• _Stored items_
━━━━━━━━━━
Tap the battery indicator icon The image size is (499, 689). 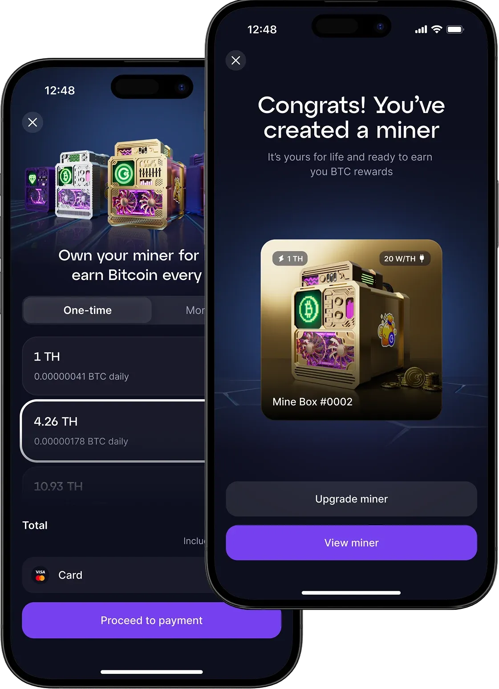click(x=455, y=29)
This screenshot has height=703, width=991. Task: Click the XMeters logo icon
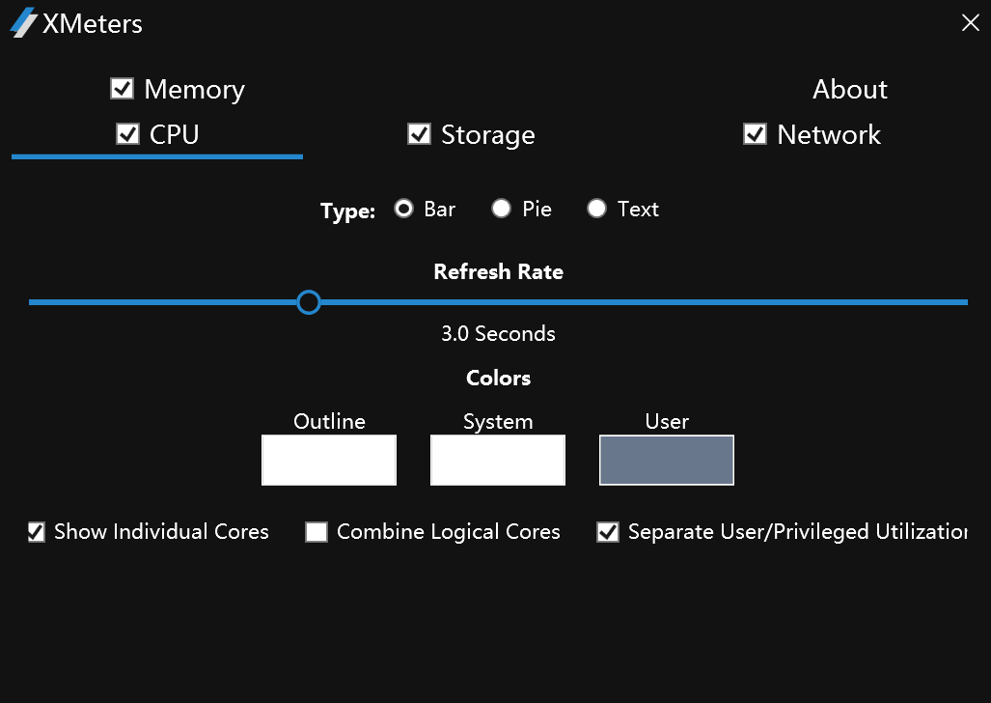pyautogui.click(x=24, y=22)
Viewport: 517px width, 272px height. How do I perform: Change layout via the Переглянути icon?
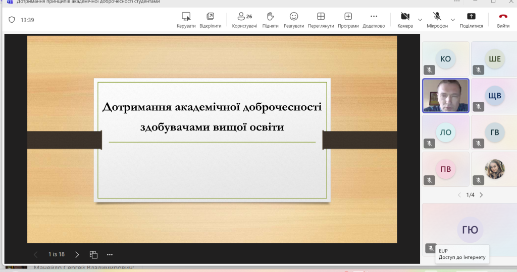click(321, 17)
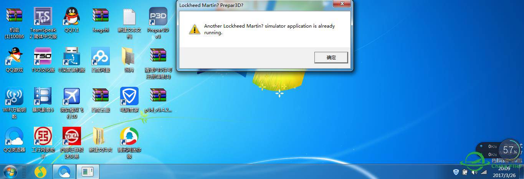524x179 pixels.
Task: Open the Windows Start menu orb
Action: tap(10, 172)
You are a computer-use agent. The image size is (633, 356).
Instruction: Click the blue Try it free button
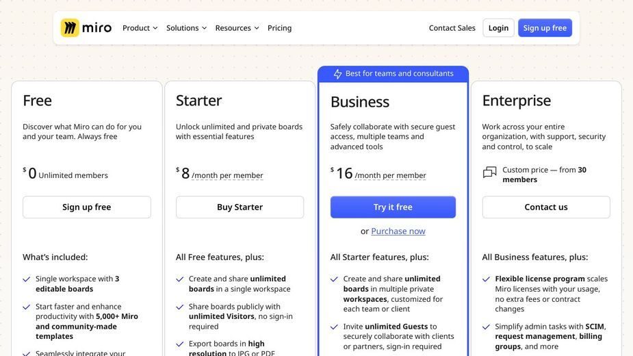[393, 207]
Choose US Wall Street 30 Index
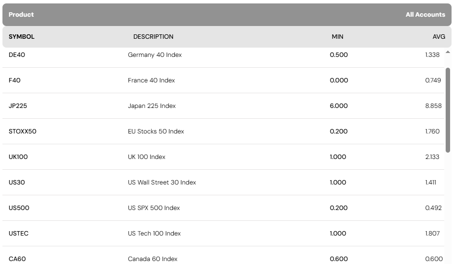Viewport: 454px width, 264px height. tap(162, 183)
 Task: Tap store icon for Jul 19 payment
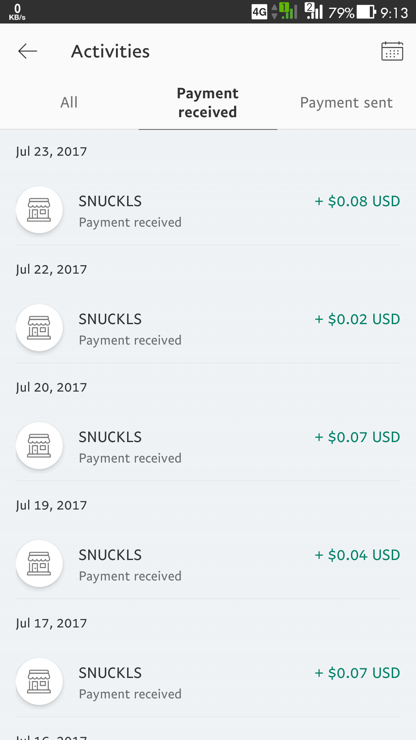pos(39,564)
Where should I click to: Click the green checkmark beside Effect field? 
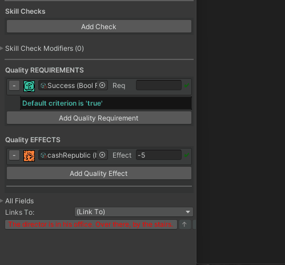[187, 155]
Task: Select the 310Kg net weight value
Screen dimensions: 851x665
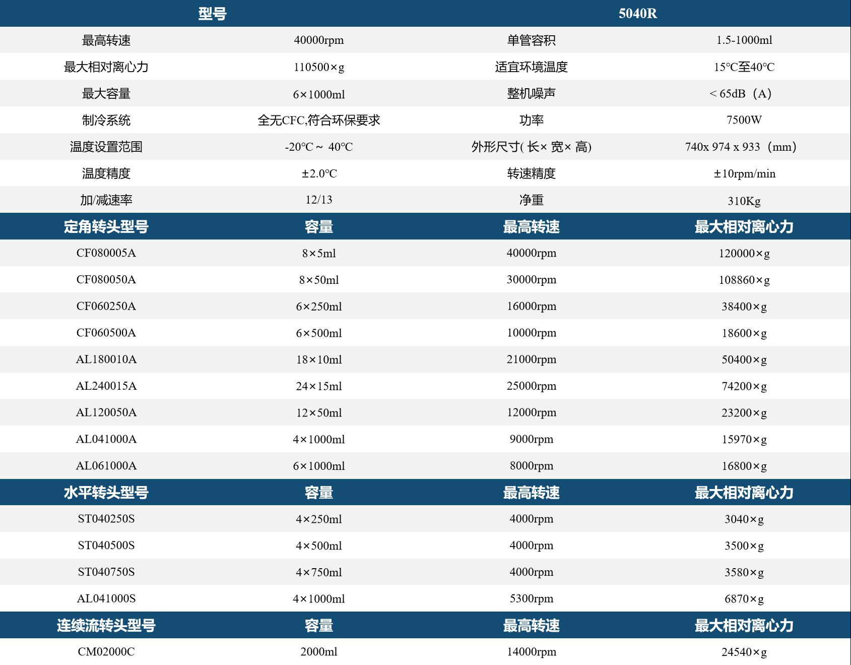Action: (744, 201)
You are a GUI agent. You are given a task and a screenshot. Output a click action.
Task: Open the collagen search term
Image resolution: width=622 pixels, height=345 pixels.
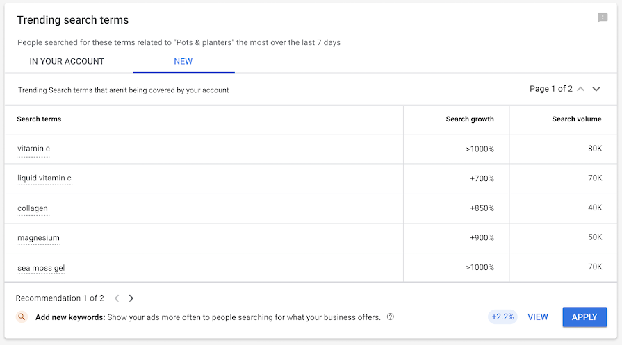coord(33,208)
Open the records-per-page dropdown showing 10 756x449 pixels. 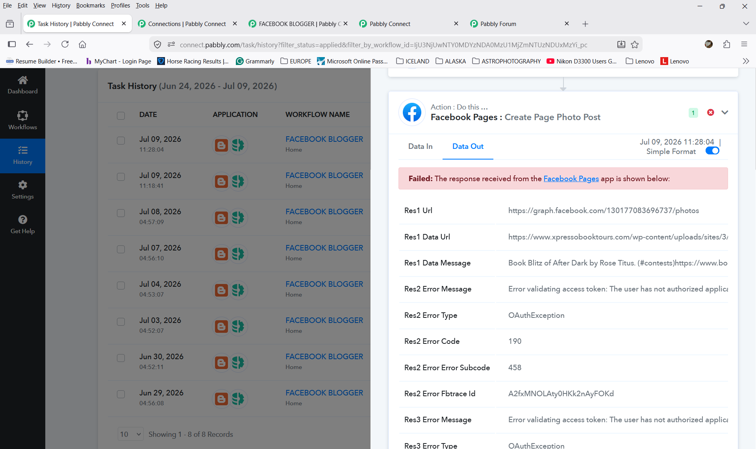130,434
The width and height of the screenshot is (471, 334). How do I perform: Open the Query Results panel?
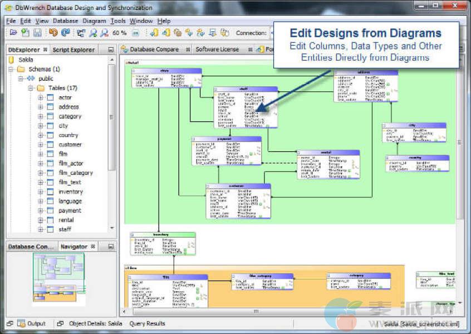(x=147, y=323)
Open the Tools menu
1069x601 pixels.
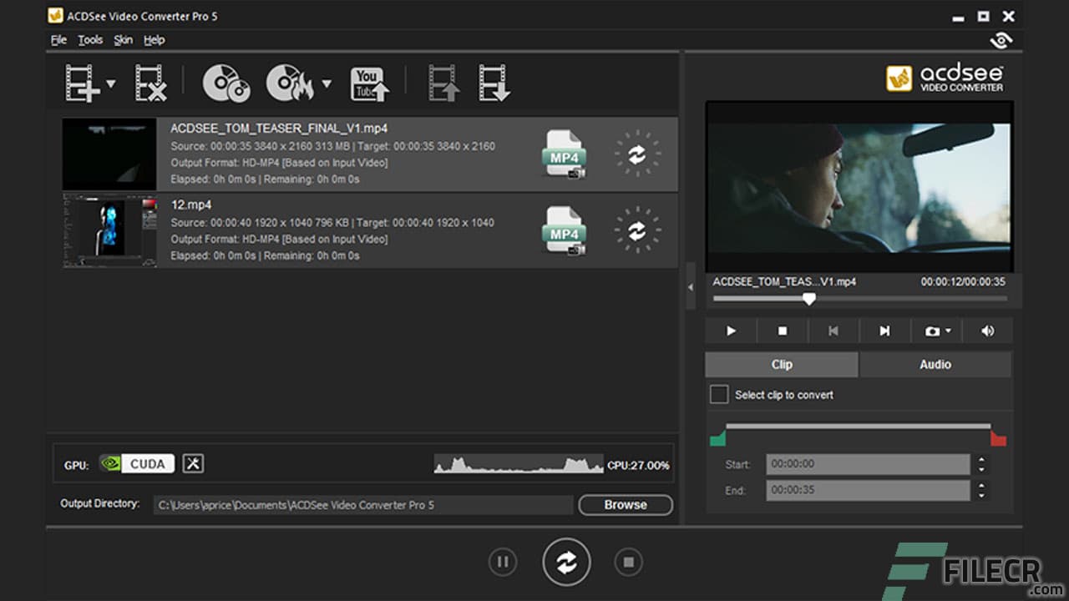(x=90, y=39)
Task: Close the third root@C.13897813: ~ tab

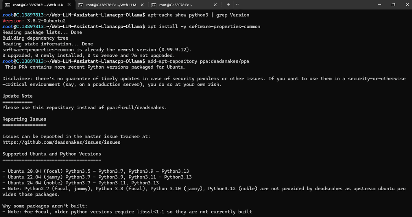Action: [215, 5]
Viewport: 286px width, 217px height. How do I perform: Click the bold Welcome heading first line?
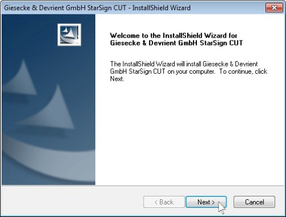click(174, 35)
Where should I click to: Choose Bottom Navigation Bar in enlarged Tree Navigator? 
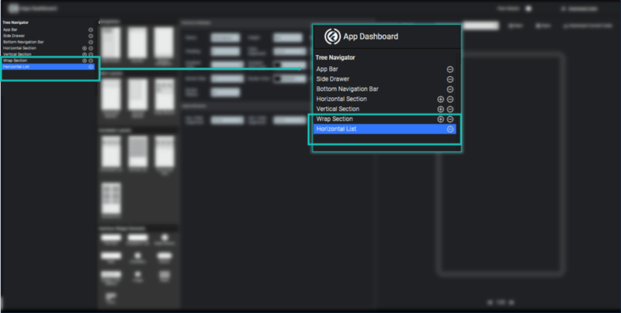[347, 89]
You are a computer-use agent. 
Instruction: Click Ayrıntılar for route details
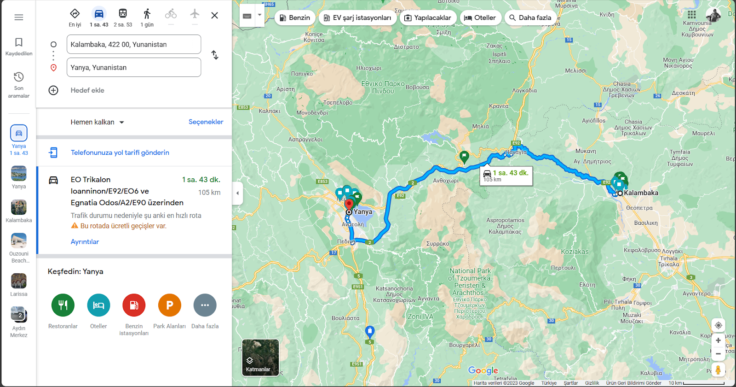pos(85,241)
━━━━━━━━━━
• _WORK ORDER_
Show every line in the entries above that contains the string "agent".

• _TASK RESULT_
You are a computer-use agent. The image size is (633, 356).
You are a GUI agent. You are given a task and a screenshot. Output a click action.
You are a computer-use agent. 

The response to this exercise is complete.